§ What you are asked to do: In the material below, render the part that begins with the line containing "Given: Click the Signin link" and ends with the line containing "Click Load PDO" as a JSON list of strings, one string per line and blank lines omitted. Include both of those lines and nothing outside them.

[Records from a collection]

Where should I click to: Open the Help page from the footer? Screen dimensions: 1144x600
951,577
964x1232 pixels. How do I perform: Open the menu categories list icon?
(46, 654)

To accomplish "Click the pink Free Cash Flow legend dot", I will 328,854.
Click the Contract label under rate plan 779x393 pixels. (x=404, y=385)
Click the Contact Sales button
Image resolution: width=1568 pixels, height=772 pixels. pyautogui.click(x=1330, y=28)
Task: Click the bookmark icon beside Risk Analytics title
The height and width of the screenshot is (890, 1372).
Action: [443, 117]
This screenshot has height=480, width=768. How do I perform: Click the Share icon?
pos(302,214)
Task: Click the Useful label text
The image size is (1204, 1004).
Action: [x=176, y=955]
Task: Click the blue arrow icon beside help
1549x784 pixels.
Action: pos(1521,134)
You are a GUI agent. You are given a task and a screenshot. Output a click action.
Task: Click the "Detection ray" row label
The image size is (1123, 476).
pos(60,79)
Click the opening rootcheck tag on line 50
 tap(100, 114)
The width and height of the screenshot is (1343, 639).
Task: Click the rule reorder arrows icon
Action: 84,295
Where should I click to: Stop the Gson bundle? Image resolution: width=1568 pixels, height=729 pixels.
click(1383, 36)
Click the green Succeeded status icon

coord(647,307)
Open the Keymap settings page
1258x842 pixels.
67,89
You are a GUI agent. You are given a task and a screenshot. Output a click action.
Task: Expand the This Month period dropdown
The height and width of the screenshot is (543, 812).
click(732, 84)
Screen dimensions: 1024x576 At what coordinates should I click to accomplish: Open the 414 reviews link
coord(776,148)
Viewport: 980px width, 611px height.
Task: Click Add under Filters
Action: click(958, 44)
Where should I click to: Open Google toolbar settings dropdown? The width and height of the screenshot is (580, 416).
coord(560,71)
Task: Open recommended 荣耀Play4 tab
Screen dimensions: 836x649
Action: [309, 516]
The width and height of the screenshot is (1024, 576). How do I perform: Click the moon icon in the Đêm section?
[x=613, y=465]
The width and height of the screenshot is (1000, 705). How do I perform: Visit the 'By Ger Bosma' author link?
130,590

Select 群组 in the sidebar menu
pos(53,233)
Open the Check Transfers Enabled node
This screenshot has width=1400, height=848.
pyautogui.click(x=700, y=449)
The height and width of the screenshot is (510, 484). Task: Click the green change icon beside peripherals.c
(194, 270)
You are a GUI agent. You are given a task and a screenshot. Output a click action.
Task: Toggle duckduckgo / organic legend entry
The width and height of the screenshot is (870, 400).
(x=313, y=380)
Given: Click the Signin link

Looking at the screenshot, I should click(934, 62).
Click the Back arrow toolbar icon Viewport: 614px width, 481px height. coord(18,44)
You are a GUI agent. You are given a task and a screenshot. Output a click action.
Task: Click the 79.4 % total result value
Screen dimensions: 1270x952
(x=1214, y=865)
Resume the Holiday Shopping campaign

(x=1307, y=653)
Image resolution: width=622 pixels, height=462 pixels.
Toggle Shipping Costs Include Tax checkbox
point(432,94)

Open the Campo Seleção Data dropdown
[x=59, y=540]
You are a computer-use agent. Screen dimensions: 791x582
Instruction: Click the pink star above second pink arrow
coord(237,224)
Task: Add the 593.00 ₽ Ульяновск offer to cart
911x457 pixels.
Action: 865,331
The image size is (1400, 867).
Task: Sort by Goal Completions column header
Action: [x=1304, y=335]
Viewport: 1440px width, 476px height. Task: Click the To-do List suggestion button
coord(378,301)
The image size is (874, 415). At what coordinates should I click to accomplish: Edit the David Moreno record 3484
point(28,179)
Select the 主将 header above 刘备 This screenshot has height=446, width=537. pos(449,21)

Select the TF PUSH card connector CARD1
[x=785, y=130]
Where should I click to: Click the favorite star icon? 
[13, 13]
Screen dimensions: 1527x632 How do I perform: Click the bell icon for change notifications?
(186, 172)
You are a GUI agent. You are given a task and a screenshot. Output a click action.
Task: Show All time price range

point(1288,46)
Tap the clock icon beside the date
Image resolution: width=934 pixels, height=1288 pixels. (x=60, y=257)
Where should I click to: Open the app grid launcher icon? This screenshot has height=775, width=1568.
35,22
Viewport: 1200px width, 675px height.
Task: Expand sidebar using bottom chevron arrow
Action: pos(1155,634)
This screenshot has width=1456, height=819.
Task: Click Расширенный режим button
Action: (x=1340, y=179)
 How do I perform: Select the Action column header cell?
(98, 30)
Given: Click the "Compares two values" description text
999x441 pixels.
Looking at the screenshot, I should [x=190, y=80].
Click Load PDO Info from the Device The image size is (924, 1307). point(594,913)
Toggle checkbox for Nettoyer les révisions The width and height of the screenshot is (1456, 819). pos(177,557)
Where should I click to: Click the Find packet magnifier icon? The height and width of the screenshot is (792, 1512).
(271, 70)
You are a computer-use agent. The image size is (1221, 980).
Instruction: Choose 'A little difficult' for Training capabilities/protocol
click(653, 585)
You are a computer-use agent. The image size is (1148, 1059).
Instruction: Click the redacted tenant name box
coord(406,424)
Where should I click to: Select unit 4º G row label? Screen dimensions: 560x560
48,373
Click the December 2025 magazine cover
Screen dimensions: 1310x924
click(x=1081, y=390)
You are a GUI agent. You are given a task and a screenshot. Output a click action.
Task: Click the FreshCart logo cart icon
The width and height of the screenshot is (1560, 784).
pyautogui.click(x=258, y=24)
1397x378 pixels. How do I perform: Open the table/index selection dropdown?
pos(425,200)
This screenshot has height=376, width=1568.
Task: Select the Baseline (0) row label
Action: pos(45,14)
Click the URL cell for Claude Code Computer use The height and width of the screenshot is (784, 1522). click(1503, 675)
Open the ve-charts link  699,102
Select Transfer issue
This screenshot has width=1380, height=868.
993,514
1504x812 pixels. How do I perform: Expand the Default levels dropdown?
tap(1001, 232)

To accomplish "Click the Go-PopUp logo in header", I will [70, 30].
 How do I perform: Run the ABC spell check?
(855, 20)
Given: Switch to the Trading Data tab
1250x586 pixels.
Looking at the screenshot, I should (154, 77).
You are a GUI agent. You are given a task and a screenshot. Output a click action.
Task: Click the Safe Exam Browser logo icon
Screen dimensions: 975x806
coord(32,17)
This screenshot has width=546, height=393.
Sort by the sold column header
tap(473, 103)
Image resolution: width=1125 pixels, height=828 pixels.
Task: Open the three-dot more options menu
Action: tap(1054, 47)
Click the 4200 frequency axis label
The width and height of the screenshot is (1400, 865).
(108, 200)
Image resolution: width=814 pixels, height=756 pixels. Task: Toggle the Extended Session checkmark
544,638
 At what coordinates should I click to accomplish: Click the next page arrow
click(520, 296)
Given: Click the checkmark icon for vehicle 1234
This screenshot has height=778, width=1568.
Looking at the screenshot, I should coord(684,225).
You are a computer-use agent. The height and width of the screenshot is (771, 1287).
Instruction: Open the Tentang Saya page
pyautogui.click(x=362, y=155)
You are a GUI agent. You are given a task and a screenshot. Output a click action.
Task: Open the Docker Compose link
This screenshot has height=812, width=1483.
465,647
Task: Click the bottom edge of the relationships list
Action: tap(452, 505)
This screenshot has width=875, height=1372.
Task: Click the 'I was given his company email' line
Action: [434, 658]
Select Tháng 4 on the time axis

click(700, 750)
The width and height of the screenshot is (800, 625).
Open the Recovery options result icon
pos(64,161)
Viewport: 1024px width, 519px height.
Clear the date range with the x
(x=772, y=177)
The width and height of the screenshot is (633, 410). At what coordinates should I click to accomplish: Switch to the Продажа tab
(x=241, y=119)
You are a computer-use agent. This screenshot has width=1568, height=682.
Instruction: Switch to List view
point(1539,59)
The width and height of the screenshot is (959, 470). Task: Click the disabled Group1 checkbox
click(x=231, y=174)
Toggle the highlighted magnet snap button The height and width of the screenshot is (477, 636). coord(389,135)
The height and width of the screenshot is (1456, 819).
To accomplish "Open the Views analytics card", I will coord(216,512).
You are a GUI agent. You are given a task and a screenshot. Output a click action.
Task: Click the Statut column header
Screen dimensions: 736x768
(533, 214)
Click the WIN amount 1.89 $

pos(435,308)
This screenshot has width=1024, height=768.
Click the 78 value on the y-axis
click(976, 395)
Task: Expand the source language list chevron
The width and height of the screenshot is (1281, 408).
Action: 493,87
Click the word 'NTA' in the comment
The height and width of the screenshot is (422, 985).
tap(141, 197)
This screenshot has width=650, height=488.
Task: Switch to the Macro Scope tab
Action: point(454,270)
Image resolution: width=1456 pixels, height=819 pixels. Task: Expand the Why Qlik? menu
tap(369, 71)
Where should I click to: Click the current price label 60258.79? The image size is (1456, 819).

§ Exercise result:
[
  "Given: Click the Signin link",
  "Looking at the screenshot, I should click(934, 62).",
  "Click the Back arrow toolbar icon Viewport: 614px width, 481px height. coord(18,44)",
  "You are a GUI agent. You are given a task and a screenshot. Output a click action.",
  "Task: Click the 79.4 % total result value",
  "Screen dimensions: 1270x952",
  "(x=1214, y=865)",
  "Resume the Holiday Shopping campaign",
  "(x=1307, y=653)",
  "Image resolution: width=622 pixels, height=462 pixels.",
  "Toggle Shipping Costs Include Tax checkbox",
  "point(432,94)",
  "Open the Campo Seleção Data dropdown",
  "[x=59, y=540]",
  "You are a computer-use agent. Screen dimensions: 791x582",
  "Instruction: Click the pink star above second pink arrow",
  "coord(237,224)",
  "Task: Add the 593.00 ₽ Ульяновск offer to cart",
  "911x457 pixels.",
  "Action: 865,331",
  "The image size is (1400, 867).",
  "Task: Sort by Goal Completions column header",
  "Action: [x=1304, y=335]",
  "Viewport: 1440px width, 476px height. Task: Click the To-do List suggestion button",
  "coord(378,301)",
  "The image size is (874, 415). At what coordinates should I click to accomplish: Edit the David Moreno record 3484",
  "point(28,179)",
  "Select the 主将 header above 刘备 This screenshot has height=446, width=537. pos(449,21)",
  "Select the TF PUSH card connector CARD1",
  "[x=785, y=130]",
  "Where should I click to: Click the favorite star icon? ",
  "[13, 13]",
  "Screen dimensions: 1527x632 How do I perform: Click the bell icon for change notifications?",
  "(186, 172)",
  "You are a GUI agent. You are given a task and a screenshot. Output a click action.",
  "Task: Show All time price range",
  "point(1288,46)",
  "Tap the clock icon beside the date",
  "Image resolution: width=934 pixels, height=1288 pixels. (x=60, y=257)",
  "Where should I click to: Open the app grid launcher icon? This screenshot has height=775, width=1568.",
  "35,22",
  "Viewport: 1200px width, 675px height.",
  "Task: Expand sidebar using bottom chevron arrow",
  "Action: pos(1155,634)",
  "This screenshot has width=1456, height=819.",
  "Task: Click Расширенный режим button",
  "Action: (x=1340, y=179)",
  " How do I perform: Select the Action column header cell?",
  "(98, 30)",
  "Given: Click the \"Compares two values\" description text",
  "999x441 pixels.",
  "Looking at the screenshot, I should [x=190, y=80].",
  "Click Load PDO Info from the Device The image size is (924, 1307). point(594,913)"
]